# Task requirements
The full set of lines below has to be duplicated exactly, with no picture kept.

# Records to use
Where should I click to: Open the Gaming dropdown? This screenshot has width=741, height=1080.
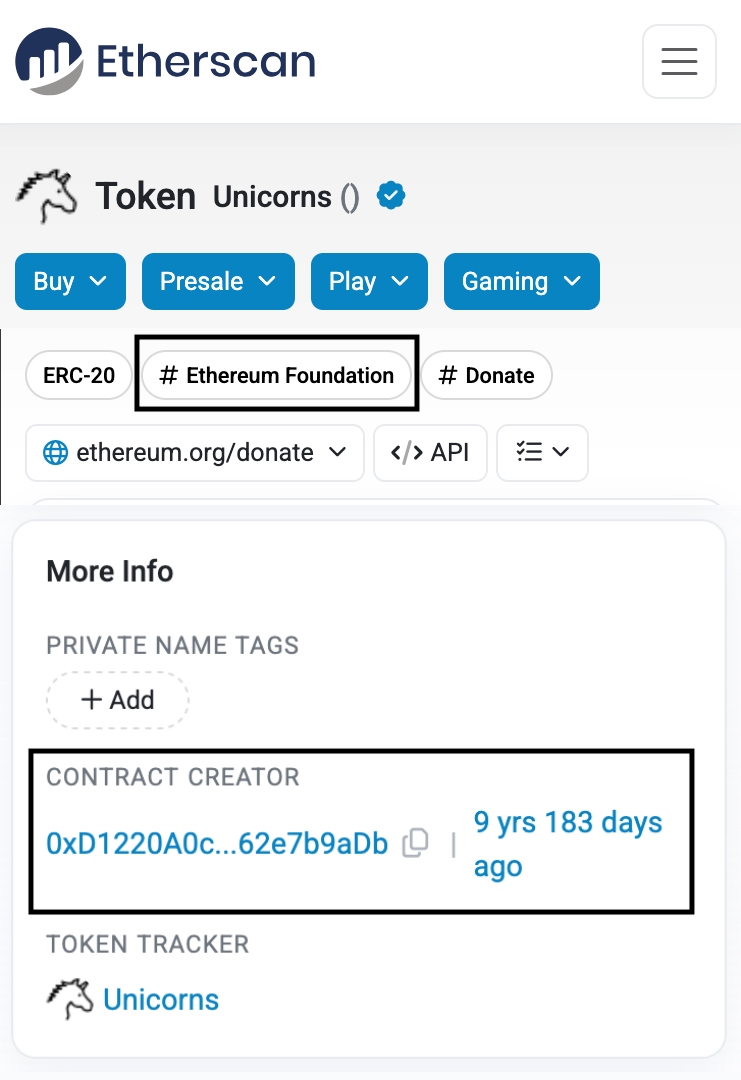(521, 281)
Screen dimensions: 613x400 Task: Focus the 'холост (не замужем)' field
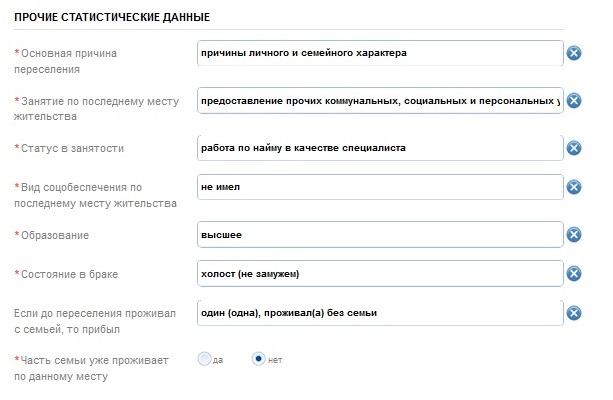380,274
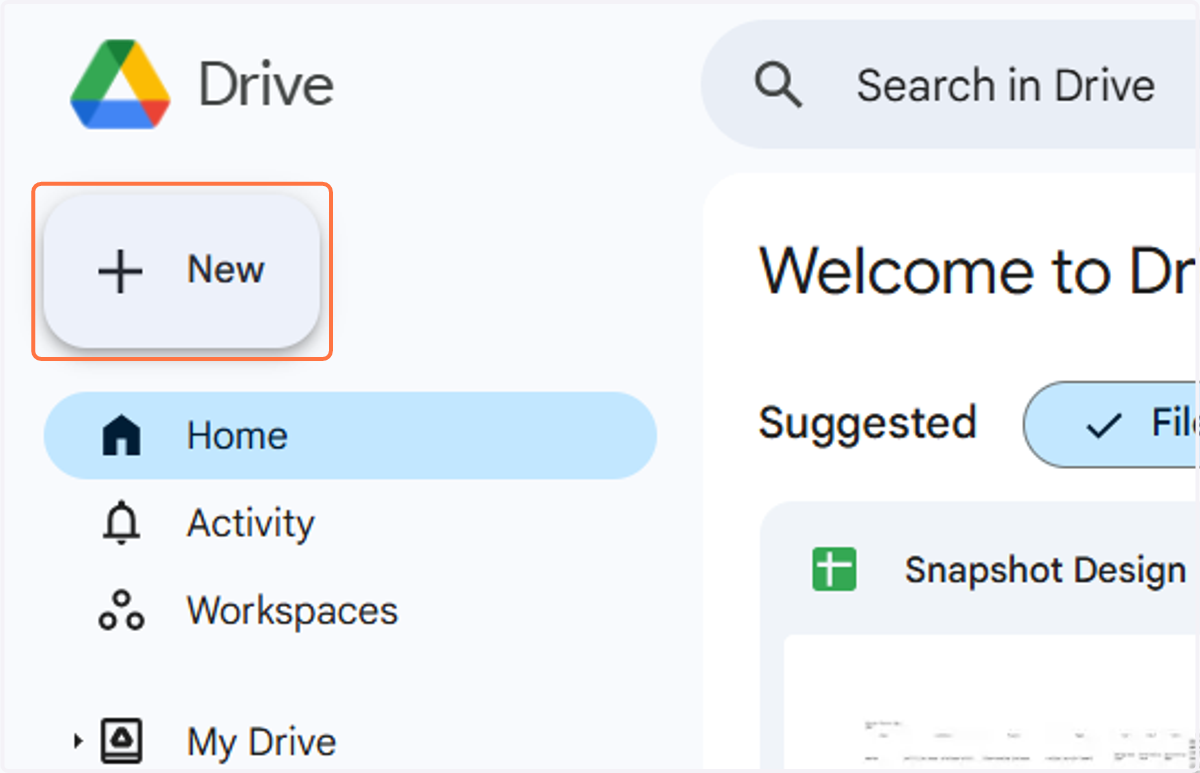This screenshot has height=773, width=1200.
Task: Open My Drive label in sidebar
Action: [x=262, y=742]
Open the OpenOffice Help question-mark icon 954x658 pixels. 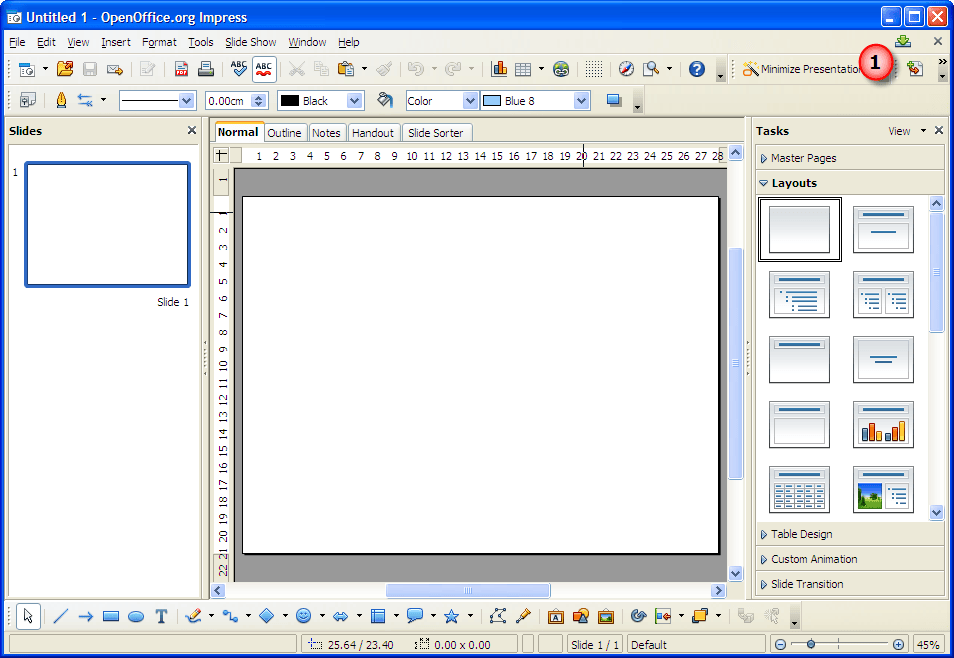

# Exercise response
Where should I click to: Open the Gaming dropdown? This screenshot has width=741, height=1080.
(521, 281)
Screen dimensions: 613x400 Task: Focus the 'холост (не замужем)' field
380,274
This screenshot has height=773, width=1200.
Task: Open My Drive label in sidebar
Action: [x=262, y=742]
Open the OpenOffice Help question-mark icon 954x658 pixels. 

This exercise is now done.